▶ What is expected: Every single record below is to be reproduced exactly.
-------------------------
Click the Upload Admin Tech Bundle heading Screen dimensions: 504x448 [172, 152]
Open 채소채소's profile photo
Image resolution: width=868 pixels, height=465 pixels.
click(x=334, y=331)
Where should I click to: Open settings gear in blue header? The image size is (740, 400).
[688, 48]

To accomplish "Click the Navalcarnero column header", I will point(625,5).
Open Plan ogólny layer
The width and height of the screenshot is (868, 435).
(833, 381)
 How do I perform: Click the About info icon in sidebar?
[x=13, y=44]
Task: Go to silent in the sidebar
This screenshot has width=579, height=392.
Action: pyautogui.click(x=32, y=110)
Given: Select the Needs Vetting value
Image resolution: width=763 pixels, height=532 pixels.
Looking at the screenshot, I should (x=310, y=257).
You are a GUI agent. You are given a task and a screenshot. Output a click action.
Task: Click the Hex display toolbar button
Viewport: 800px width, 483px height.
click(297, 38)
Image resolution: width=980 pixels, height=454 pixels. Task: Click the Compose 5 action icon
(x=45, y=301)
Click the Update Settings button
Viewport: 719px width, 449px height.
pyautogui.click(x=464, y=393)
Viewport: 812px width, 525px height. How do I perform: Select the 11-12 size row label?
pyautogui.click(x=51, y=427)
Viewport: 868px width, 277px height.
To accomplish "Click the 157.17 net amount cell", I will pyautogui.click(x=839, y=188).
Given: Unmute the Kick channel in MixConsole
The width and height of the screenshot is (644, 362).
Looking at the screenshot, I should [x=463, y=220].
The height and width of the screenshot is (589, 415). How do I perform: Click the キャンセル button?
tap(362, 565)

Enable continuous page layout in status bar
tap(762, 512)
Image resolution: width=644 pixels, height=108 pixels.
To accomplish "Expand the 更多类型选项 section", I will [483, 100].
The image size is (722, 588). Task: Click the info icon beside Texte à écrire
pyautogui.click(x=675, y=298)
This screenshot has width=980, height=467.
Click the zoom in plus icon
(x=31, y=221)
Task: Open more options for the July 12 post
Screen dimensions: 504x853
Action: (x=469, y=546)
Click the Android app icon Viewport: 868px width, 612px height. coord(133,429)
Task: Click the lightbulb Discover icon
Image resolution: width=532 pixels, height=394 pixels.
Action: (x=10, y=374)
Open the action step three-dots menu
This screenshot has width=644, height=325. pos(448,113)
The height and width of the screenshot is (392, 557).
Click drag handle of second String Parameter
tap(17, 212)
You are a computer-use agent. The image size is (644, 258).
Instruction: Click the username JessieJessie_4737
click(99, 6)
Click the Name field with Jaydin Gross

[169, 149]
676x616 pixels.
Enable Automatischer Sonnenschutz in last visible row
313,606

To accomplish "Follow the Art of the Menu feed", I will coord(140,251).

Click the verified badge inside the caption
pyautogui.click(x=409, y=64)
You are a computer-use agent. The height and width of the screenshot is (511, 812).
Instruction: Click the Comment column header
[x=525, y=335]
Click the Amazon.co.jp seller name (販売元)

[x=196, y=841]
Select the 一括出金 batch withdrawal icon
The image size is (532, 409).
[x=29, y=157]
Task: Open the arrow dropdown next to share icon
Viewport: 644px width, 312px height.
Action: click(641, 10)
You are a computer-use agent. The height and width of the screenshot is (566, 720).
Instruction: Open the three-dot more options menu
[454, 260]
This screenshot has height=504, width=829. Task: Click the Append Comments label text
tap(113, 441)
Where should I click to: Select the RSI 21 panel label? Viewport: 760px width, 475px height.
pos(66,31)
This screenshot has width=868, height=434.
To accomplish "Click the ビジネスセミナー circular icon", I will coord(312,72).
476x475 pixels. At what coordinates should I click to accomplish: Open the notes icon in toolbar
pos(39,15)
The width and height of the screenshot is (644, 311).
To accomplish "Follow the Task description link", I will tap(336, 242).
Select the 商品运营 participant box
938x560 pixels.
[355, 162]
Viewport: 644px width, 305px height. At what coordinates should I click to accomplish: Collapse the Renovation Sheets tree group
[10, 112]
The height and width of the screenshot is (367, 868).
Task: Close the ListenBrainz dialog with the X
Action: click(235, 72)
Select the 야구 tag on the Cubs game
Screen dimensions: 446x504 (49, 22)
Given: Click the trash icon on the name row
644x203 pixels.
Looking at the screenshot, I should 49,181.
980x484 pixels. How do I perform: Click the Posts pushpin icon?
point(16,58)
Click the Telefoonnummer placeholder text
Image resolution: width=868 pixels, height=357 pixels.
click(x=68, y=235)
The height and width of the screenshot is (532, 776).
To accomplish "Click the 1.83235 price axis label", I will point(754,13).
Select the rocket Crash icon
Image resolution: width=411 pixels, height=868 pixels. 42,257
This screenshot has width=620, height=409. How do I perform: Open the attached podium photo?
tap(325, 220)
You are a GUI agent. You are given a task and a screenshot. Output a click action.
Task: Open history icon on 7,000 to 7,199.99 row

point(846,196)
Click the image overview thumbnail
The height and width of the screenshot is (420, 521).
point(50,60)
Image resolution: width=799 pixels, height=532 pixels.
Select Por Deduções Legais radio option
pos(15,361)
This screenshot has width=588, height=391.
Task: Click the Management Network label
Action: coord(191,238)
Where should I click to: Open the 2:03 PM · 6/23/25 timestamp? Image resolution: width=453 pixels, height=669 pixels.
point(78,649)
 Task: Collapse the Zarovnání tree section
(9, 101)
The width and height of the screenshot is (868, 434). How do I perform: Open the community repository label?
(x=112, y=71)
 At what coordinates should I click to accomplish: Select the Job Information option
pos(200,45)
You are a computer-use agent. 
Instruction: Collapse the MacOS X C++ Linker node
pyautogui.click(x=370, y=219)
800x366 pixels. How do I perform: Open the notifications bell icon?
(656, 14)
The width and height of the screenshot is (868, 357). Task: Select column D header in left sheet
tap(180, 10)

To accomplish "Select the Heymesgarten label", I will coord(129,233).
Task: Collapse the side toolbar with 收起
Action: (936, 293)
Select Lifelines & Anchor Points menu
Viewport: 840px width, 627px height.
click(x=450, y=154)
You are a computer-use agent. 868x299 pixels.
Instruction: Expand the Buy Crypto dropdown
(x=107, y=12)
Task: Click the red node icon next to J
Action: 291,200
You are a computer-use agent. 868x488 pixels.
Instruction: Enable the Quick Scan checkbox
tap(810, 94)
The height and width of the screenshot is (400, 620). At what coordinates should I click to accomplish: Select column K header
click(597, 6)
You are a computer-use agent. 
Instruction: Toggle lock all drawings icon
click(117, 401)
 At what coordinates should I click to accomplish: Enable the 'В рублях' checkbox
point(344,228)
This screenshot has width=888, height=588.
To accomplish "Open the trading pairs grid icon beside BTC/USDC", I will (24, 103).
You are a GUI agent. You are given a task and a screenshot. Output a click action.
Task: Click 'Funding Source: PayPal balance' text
-------------------------
▶ Exercise answer:
Click the Upload Admin Tech Bundle heading Screen dimensions: 504x448 [172, 152]
Open 채소채소's profile photo
Image resolution: width=868 pixels, height=465 pixels.
click(x=334, y=331)
Where should I click to: Open settings gear in blue header? The image size is (740, 400).
[688, 48]

To accomplish "Click the Navalcarnero column header", I will point(625,5).
Open Plan ogólny layer
The width and height of the screenshot is (868, 435).
(833, 381)
 How do I perform: Click the About info icon in sidebar?
[x=13, y=44]
Task: Go to silent in the sidebar
This screenshot has width=579, height=392.
Action: pyautogui.click(x=32, y=110)
Given: Select the Needs Vetting value
Image resolution: width=763 pixels, height=532 pixels.
Looking at the screenshot, I should (x=310, y=257).
You are a GUI agent. You are given a task and a screenshot. Output a click action.
Task: Click the Hex display toolbar button
Viewport: 800px width, 483px height.
click(297, 38)
Image resolution: width=980 pixels, height=454 pixels. Task: Click the Compose 5 action icon
(x=45, y=301)
Click the Update Settings button
Viewport: 719px width, 449px height.
pyautogui.click(x=464, y=393)
Viewport: 812px width, 525px height. How do I perform: Select the 11-12 size row label?
pyautogui.click(x=51, y=427)
Viewport: 868px width, 277px height.
To accomplish "Click the 157.17 net amount cell", I will pyautogui.click(x=839, y=188).
Given: Unmute the Kick channel in MixConsole
The width and height of the screenshot is (644, 362).
Looking at the screenshot, I should [x=463, y=220].
The height and width of the screenshot is (589, 415). How do I perform: Click the キャンセル button?
tap(362, 565)

Enable continuous page layout in status bar
tap(762, 512)
Image resolution: width=644 pixels, height=108 pixels.
To accomplish "Expand the 更多类型选项 section", I will [483, 100].
The image size is (722, 588). Task: Click the info icon beside Texte à écrire
pyautogui.click(x=675, y=298)
This screenshot has width=980, height=467.
Click the zoom in plus icon
(x=31, y=221)
Task: Open more options for the July 12 post
Screen dimensions: 504x853
Action: (x=469, y=546)
Click the Android app icon Viewport: 868px width, 612px height. coord(133,429)
Task: Click the lightbulb Discover icon
Image resolution: width=532 pixels, height=394 pixels.
Action: (x=10, y=374)
Open the action step three-dots menu
This screenshot has width=644, height=325. pos(448,113)
The height and width of the screenshot is (392, 557).
Click drag handle of second String Parameter
tap(17, 212)
You are a computer-use agent. The image size is (644, 258).
Instruction: Click the username JessieJessie_4737
click(99, 6)
Click the Name field with Jaydin Gross

[169, 149]
676x616 pixels.
Enable Automatischer Sonnenschutz in last visible row
313,606

To accomplish "Follow the Art of the Menu feed", I will coord(140,251).

Click the verified badge inside the caption
pyautogui.click(x=409, y=64)
You are a computer-use agent. The height and width of the screenshot is (511, 812).
Instruction: Click the Comment column header
[x=525, y=335]
Click the Amazon.co.jp seller name (販売元)

[x=196, y=841]
Select the 一括出金 batch withdrawal icon
The image size is (532, 409).
[x=29, y=157]
Task: Open the arrow dropdown next to share icon
Viewport: 644px width, 312px height.
Action: click(641, 10)
You are a computer-use agent. The height and width of the screenshot is (566, 720).
Instruction: Open the three-dot more options menu
[454, 260]
This screenshot has height=504, width=829. Task: Click the Append Comments label text
tap(113, 441)
Where should I click to: Select the RSI 21 panel label? Viewport: 760px width, 475px height.
pos(66,31)
This screenshot has width=868, height=434.
To accomplish "Click the ビジネスセミナー circular icon", I will coord(312,72).
476x475 pixels. At what coordinates should I click to accomplish: Open the notes icon in toolbar
pos(39,15)
The width and height of the screenshot is (644, 311).
To accomplish "Follow the Task description link", I will tap(336, 242).
Select the 商品运营 participant box
938x560 pixels.
[355, 162]
Viewport: 644px width, 305px height. At what coordinates should I click to accomplish: Collapse the Renovation Sheets tree group
[10, 112]
The height and width of the screenshot is (367, 868).
Task: Close the ListenBrainz dialog with the X
Action: click(235, 72)
Select the 야구 tag on the Cubs game
Screen dimensions: 446x504 (49, 22)
Given: Click the trash icon on the name row
644x203 pixels.
Looking at the screenshot, I should 49,181.
980x484 pixels. How do I perform: Click the Posts pushpin icon?
point(16,58)
Click the Telefoonnummer placeholder text
Image resolution: width=868 pixels, height=357 pixels.
click(x=68, y=235)
The height and width of the screenshot is (532, 776).
To accomplish "Click the 1.83235 price axis label", I will point(754,13).
Select the rocket Crash icon
Image resolution: width=411 pixels, height=868 pixels. 42,257
This screenshot has width=620, height=409. How do I perform: Open the attached podium photo?
tap(325, 220)
You are a GUI agent. You are given a task and a screenshot. Output a click action.
Task: Open history icon on 7,000 to 7,199.99 row

point(846,196)
Click the image overview thumbnail
The height and width of the screenshot is (420, 521).
point(50,60)
Image resolution: width=799 pixels, height=532 pixels.
Select Por Deduções Legais radio option
pos(15,361)
This screenshot has width=588, height=391.
Task: Click the Management Network label
Action: coord(191,238)
Where should I click to: Open the 2:03 PM · 6/23/25 timestamp? Image resolution: width=453 pixels, height=669 pixels.
point(78,649)
 Task: Collapse the Zarovnání tree section
(9, 101)
The width and height of the screenshot is (868, 434). How do I perform: Open the community repository label?
(x=112, y=71)
 At what coordinates should I click to accomplish: Select the Job Information option
pos(200,45)
You are a computer-use agent. 
Instruction: Collapse the MacOS X C++ Linker node
pyautogui.click(x=370, y=219)
800x366 pixels. How do I perform: Open the notifications bell icon?
(656, 14)
The width and height of the screenshot is (868, 357). Task: Select column D header in left sheet
tap(180, 10)

To accomplish "Select the Heymesgarten label", I will coord(129,233).
Task: Collapse the side toolbar with 收起
Action: (936, 293)
Select Lifelines & Anchor Points menu
Viewport: 840px width, 627px height.
click(x=450, y=154)
You are a computer-use agent. 868x299 pixels.
Instruction: Expand the Buy Crypto dropdown
(x=107, y=12)
Task: Click the red node icon next to J
Action: 291,200
You are a computer-use agent. 868x488 pixels.
Instruction: Enable the Quick Scan checkbox
tap(810, 94)
The height and width of the screenshot is (400, 620). At what coordinates should I click to accomplish: Select column K header
click(597, 6)
You are a computer-use agent. 
Instruction: Toggle lock all drawings icon
click(117, 401)
 At what coordinates should I click to accomplish: Enable the 'В рублях' checkbox
point(344,228)
This screenshot has width=888, height=588.
To accomplish "Open the trading pairs grid icon beside BTC/USDC", I will (24, 103).
You are a GUI agent. You are given a task and a screenshot. Output a click action.
Task: Click 'Funding Source: PayPal balance' text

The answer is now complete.